- Problem details: Every entry must be reproduced word for word.

- Record extracts:
=== Begin Enclosure ===

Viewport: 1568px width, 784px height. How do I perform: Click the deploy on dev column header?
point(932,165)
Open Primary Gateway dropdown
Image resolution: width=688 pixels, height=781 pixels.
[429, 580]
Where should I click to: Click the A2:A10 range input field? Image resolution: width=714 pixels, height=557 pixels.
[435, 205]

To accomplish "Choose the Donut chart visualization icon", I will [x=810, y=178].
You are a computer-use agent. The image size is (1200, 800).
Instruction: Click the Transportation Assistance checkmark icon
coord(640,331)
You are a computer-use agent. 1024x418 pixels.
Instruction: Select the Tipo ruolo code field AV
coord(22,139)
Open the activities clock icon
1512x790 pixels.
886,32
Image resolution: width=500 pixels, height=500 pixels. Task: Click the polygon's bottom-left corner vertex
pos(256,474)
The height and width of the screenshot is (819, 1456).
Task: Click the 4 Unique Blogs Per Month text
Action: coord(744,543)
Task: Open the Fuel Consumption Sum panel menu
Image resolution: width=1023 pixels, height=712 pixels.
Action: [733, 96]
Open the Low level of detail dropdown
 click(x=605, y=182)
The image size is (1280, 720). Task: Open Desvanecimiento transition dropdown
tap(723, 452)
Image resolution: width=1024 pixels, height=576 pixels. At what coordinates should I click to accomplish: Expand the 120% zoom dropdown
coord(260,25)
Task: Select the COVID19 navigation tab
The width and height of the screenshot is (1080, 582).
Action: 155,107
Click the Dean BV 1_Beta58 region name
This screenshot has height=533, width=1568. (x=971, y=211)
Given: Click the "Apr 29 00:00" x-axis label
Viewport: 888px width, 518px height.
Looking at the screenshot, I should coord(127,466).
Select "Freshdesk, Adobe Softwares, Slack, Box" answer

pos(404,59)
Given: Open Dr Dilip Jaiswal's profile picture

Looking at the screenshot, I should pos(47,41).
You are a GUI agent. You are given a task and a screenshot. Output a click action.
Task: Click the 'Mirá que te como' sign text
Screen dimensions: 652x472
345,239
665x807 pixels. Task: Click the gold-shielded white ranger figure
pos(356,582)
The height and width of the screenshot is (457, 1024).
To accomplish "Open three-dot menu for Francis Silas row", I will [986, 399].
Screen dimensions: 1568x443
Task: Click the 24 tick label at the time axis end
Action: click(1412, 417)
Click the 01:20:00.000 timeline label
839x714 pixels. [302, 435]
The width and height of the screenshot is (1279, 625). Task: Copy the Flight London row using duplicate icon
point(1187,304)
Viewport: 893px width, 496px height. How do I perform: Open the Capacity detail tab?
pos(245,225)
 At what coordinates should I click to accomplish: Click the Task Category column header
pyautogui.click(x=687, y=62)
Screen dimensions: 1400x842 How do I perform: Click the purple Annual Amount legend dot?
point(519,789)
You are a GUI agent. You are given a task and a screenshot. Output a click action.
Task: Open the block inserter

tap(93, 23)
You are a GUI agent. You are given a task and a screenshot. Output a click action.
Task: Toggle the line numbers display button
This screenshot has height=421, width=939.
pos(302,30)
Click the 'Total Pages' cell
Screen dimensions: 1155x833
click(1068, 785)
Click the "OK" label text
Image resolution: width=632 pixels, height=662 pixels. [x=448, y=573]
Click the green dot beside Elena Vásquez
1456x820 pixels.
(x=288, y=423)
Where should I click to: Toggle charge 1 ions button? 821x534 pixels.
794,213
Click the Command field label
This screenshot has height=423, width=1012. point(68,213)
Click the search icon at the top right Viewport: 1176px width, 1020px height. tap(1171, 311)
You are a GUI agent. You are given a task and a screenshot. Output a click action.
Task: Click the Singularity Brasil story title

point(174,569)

=== End Enclosure ===

- Result of this task:
Viewport: 1568px width, 784px height. How do I perform: Click the deploy on dev column header?
point(932,165)
Open Primary Gateway dropdown
Image resolution: width=688 pixels, height=781 pixels.
[429, 580]
Where should I click to: Click the A2:A10 range input field? Image resolution: width=714 pixels, height=557 pixels.
[435, 205]

To accomplish "Choose the Donut chart visualization icon", I will [x=810, y=178].
You are a computer-use agent. The image size is (1200, 800).
Instruction: Click the Transportation Assistance checkmark icon
coord(640,331)
You are a computer-use agent. 1024x418 pixels.
Instruction: Select the Tipo ruolo code field AV
coord(22,139)
Open the activities clock icon
1512x790 pixels.
886,32
Image resolution: width=500 pixels, height=500 pixels. Task: Click the polygon's bottom-left corner vertex
pos(256,474)
The height and width of the screenshot is (819, 1456).
Task: Click the 4 Unique Blogs Per Month text
Action: coord(744,543)
Task: Open the Fuel Consumption Sum panel menu
Image resolution: width=1023 pixels, height=712 pixels.
Action: [733, 96]
Open the Low level of detail dropdown
 click(x=605, y=182)
The image size is (1280, 720). Task: Open Desvanecimiento transition dropdown
tap(723, 452)
Image resolution: width=1024 pixels, height=576 pixels. At what coordinates should I click to accomplish: Expand the 120% zoom dropdown
coord(260,25)
Task: Select the COVID19 navigation tab
The width and height of the screenshot is (1080, 582).
Action: 155,107
Click the Dean BV 1_Beta58 region name
This screenshot has height=533, width=1568. (x=971, y=211)
Given: Click the "Apr 29 00:00" x-axis label
Viewport: 888px width, 518px height.
Looking at the screenshot, I should coord(127,466).
Select "Freshdesk, Adobe Softwares, Slack, Box" answer

pos(404,59)
Given: Open Dr Dilip Jaiswal's profile picture

Looking at the screenshot, I should pos(47,41).
You are a GUI agent. You are given a task and a screenshot. Output a click action.
Task: Click the 'Mirá que te como' sign text
Screen dimensions: 652x472
345,239
665x807 pixels. Task: Click the gold-shielded white ranger figure
pos(356,582)
The height and width of the screenshot is (457, 1024).
To accomplish "Open three-dot menu for Francis Silas row", I will [986, 399].
Screen dimensions: 1568x443
Task: Click the 24 tick label at the time axis end
Action: click(1412, 417)
Click the 01:20:00.000 timeline label
839x714 pixels. [302, 435]
The width and height of the screenshot is (1279, 625). Task: Copy the Flight London row using duplicate icon
point(1187,304)
Viewport: 893px width, 496px height. How do I perform: Open the Capacity detail tab?
pos(245,225)
 At what coordinates should I click to accomplish: Click the Task Category column header
pyautogui.click(x=687, y=62)
Screen dimensions: 1400x842 How do I perform: Click the purple Annual Amount legend dot?
point(519,789)
You are a GUI agent. You are given a task and a screenshot. Output a click action.
Task: Open the block inserter

tap(93, 23)
You are a GUI agent. You are given a task and a screenshot. Output a click action.
Task: Toggle the line numbers display button
This screenshot has height=421, width=939.
pos(302,30)
Click the 'Total Pages' cell
Screen dimensions: 1155x833
click(1068, 785)
Click the "OK" label text
Image resolution: width=632 pixels, height=662 pixels. [x=448, y=573]
Click the green dot beside Elena Vásquez
1456x820 pixels.
(x=288, y=423)
Where should I click to: Toggle charge 1 ions button? 821x534 pixels.
794,213
Click the Command field label
This screenshot has height=423, width=1012. point(68,213)
Click the search icon at the top right Viewport: 1176px width, 1020px height. tap(1171, 311)
You are a GUI agent. You are given a task and a screenshot. Output a click action.
Task: Click the Singularity Brasil story title

point(174,569)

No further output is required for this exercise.